左図/[書籍]の[文学]から[ライトノベル/ティーンズノベル]を開いた状態。4191件表示されていますが、ここから絞り込むことができません。右図/[コミック]の[少年]を開いた状態。掲載誌がサブジャンルとして表示されている上で、なぜか[書籍]のジャンル一覧が展開された状態になっています
左図/ジャンル絞込みをした際の並び順は[新着順]がデフォルトで、[書籍名順][作者順][価格順][底本公開日順][サンプル有り]が選択できます。キーワード検索時にはある[最近人気が高いもの][ロングセラー]の並び順は使えません。右図/キーワード検索時の並び順は[最近人気が高いもの]がデフォルトで、[ロングセラー][新着順][書籍名順][作者順][価格順][底本公開日順]が選択できます。[サンプル有り]は左カラムから選択できます。なお、左カラムにある価格指定では0円が選べないのですが、並び順を[価格順][昇順]にすると、無料書籍が先頭になります

 検索結果一覧から作品をクリックすると、書籍の詳細画面が表示されます。購入前にはファイル形式が分かりません。ファイル形式が分からないと困るサービス仕様ではないですし、ダウンロード後は[書籍情報]から調べることができますが、事前に調べることができないというのは何かむず痒い気がします。

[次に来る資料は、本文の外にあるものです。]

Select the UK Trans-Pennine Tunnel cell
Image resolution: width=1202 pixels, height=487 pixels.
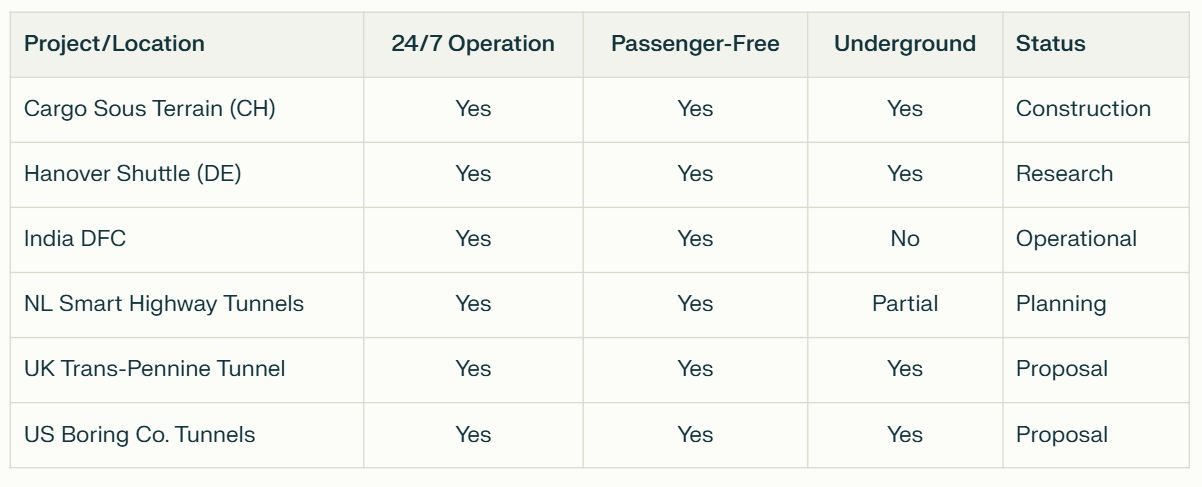coord(155,369)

詳細画面(分割して表示)。左図/上部には書影・書名・著者名・出版社・紙書籍の発刊日(無い場合も)・Reader Storeでの発売日・ページ数(無い場合も)・共有ボタン・書籍説明などが表示されています。価格・ポイント・[カートにいれる][キープリストに入れる]・[サンプルダウンロード(無い場合も)]と、対応機器一覧は右カラムです。右図/その下には[同じシリーズの書籍]と[この作家による書籍]の一覧、[この書籍を買った人は、こんな書籍も買っています]リコメンドが表示されます

 作品詳細画面から著者名をクリックすると、検索結果一覧表示になります。[カートにいれる][キープリストに入れる]ボタンは要ログインとなっています。[同じシリーズの書籍]と[この作家による書籍]の一覧に対応しているのは良いのですが、まとめ買い機能がないい(その代わり一部の書籍だけ「セット販売」が用意されている)ため、続刊を買う場合は1つ1つリンクを開いて[カートに入れる]ボタンをクリックしていく必要があります。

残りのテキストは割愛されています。